5. Culture was largely transmitted by parents, extended family, church and school in a unified and complementary way up until the last half of the twentieth century, and cultural change was very slow.
a. What genealogical line led the way in most cultural development, that of Seth or that of Cain (Genesis 4:17-22), that of Ham, Shem or Japheth (Genesis 10:6 ff.)?
b. Which ancient culture developed drama?
c. How has television impacted cultural transmission?
d. What are other factors contributing to the disruption of cultural transmission?
e. How do the modern media prepare the way for the coming of the Man of Sin?
f. How do images affect the brain (Cf. Exodus 20:4; Revelation 13:13-18)?
6. What do the following passages of Scripture say to us in about human evil and culture?
a. Lot pitched his tent toward Sodom and in the end lost family (Genesis 13, 19).
b. Dinah went to see “the daughters of the land” of Canaan, was raped, and her brothers avenged her death in a most dangerous way (Genesis 34).
c. The “home-schooled, home-churched” Cain never watched MTV, never played a video game and never went to the movies, yet he committed one of the worst sins in history (Genesis 4).
d. Jesus prayed that we would not be “of the world,” yet he also prayed that we not be taken out of the world (John 17:14-16).
e. The root of sin is within the human heart and not in material things (Mark 7:20-23; 1 Timothy 4:1-5).
7. The relationship of Christians to their own countries and cultures is profoundly parallel to that of the relationship of Jewish exiles to Babylon and Babylonian culture. How should that biblical idea impact our thinking and the thinking of our children? If you and your family were serving as missionaries in Saudi Arabia, how would you teach your children to respond to its television, films, educational system and friends?
8. How do we best prepare children to deal with the world’s attack? “These commandments that I give you today are to be upon your hearts. Impress them on your children. Talk about them when you sit at home and when you walk along the road, when you lie down and when you get up. Tie them as symbols on your hands and bind them on your foreheads. Write them on the doorframes of your houses and on your gates” (Deuteronomy 6:6-9).
a. What three things most concern you about your own children?
b. On a scale of 1-10, how well do you know your children, their friends, and their friends’ parents? What do they do with their free time activities?
c. What efforts have you tried or could try to counteract the influence of popular American culture on your child?
d. How can you prepare your child to be “in” this world and minister to it, but not be “of” it? How can we be salt without being consumed by the putrefaction and light without being overwhelmed by the darkness?

* _INFORMATION SUPPLIED_

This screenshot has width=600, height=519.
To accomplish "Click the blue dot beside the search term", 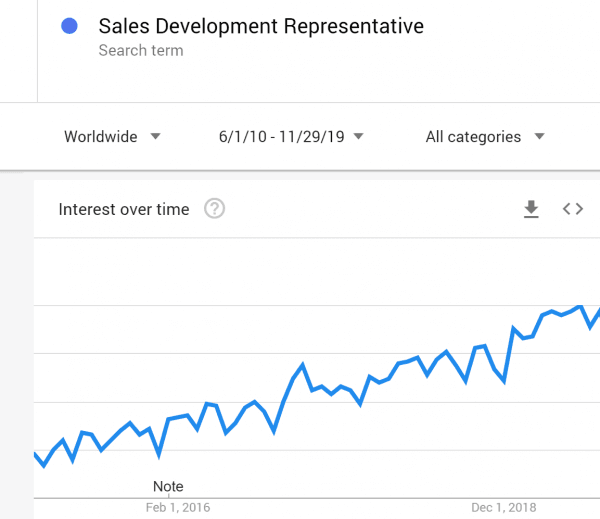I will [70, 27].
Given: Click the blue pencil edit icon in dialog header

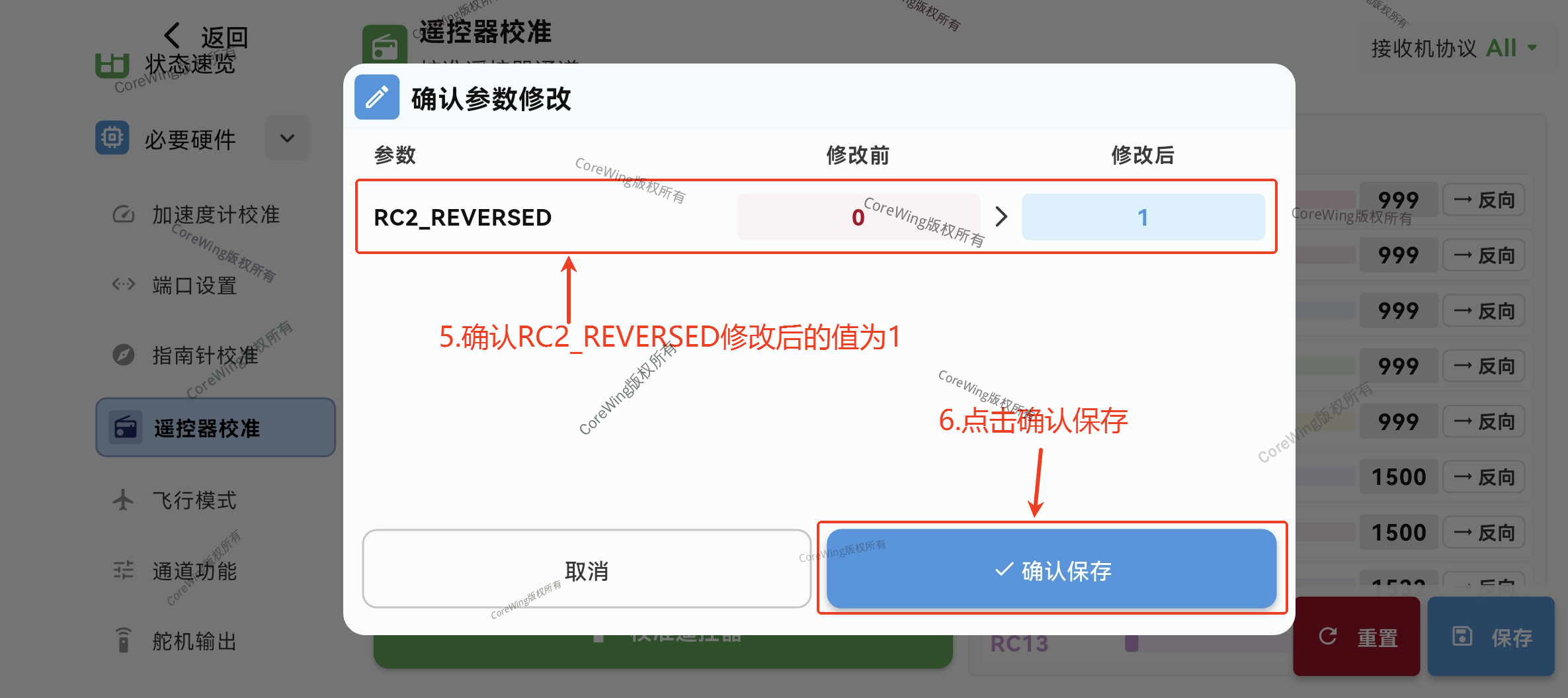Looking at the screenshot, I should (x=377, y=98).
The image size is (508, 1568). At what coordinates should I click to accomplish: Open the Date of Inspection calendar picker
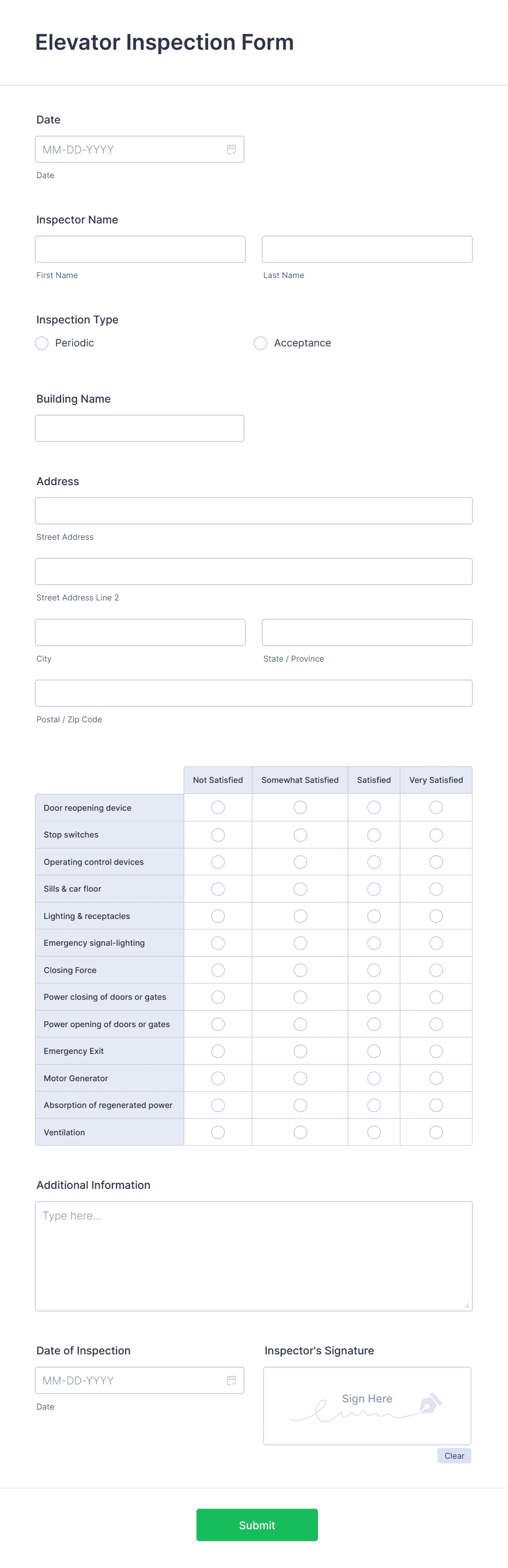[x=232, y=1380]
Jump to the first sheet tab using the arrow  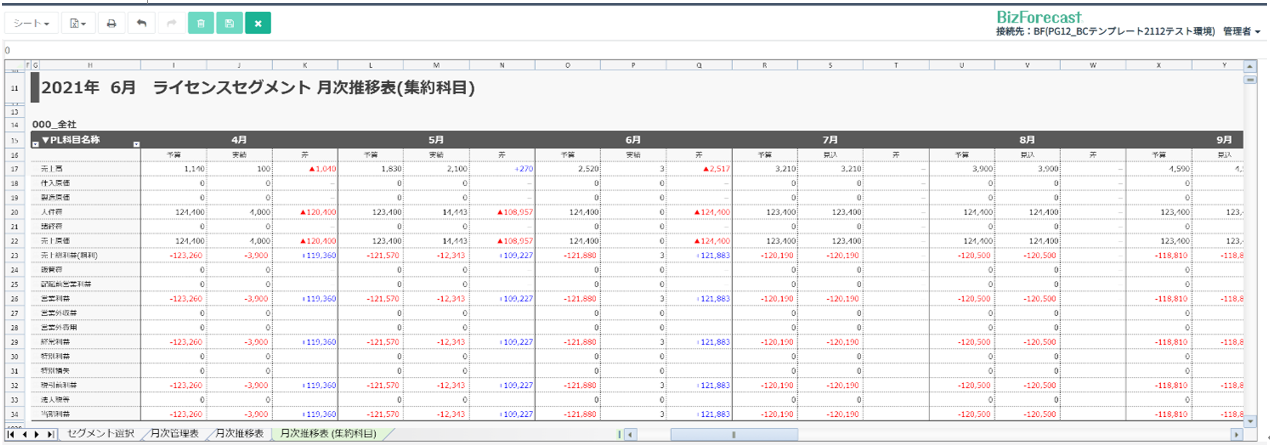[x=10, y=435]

* _PROBLEM STATEMENT_
In the passage on culture and faith, rewrite the paragraph that begins "The relationship of Christians to their own countries" in fewer words, keeping its comparison and both of its questions.

* _RESPONSE TO THIS EXERCISE_
Christians relate to their own countries and cultures much as Jewish exiles related to Babylon and its culture. How should this biblical idea shape our thinking and our children's? If your family were missionaries in Saudi Arabia, how would you teach your children to respond to its television, films, schools and friends?